:: ASSIGNED TASK ::
Pictures excluded, output exactly the lines from the one containing "Given: Click the five-star template rating" through the last line of the listing below.

:: DATA EXTRACT ::
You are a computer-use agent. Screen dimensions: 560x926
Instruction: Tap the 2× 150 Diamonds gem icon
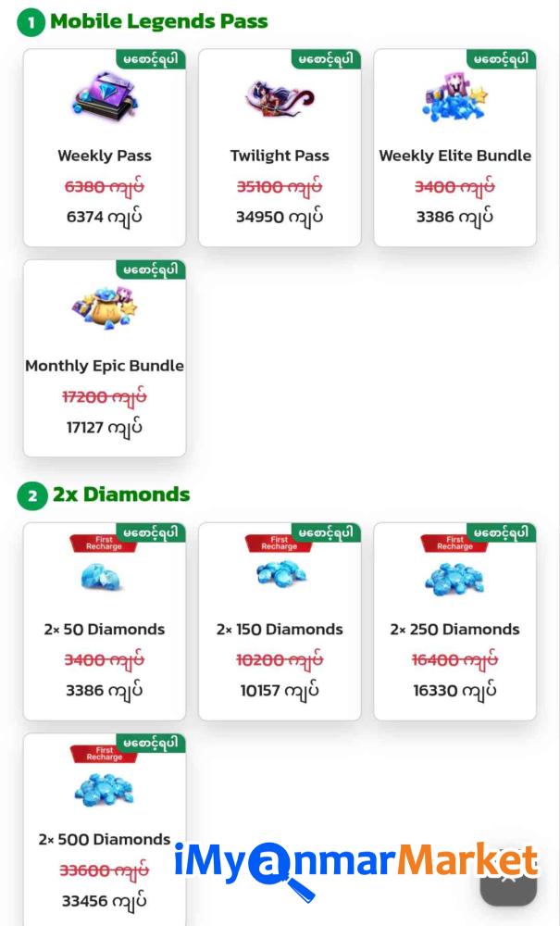[x=280, y=576]
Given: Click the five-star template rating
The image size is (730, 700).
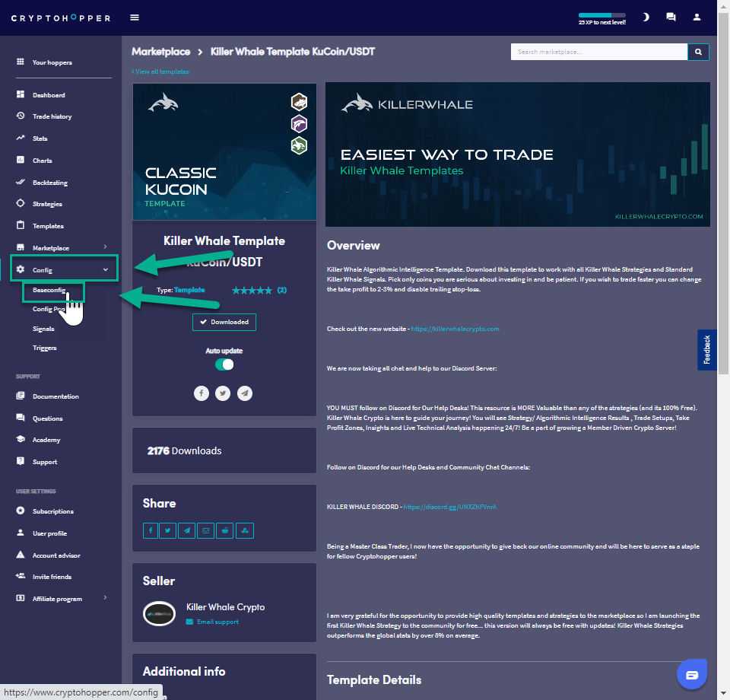Looking at the screenshot, I should [251, 291].
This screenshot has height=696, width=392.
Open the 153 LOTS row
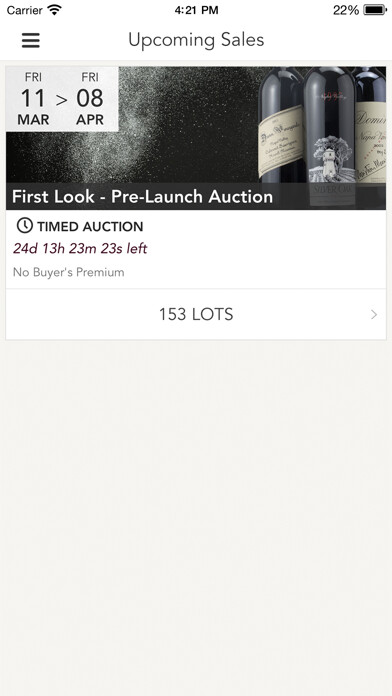[196, 315]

:: EXERCISE SOLUTION ::
Given: Click the five-star template rating
The image size is (730, 700).
Looking at the screenshot, I should [251, 291].
This screenshot has height=696, width=392.
Open the 153 LOTS row
[196, 315]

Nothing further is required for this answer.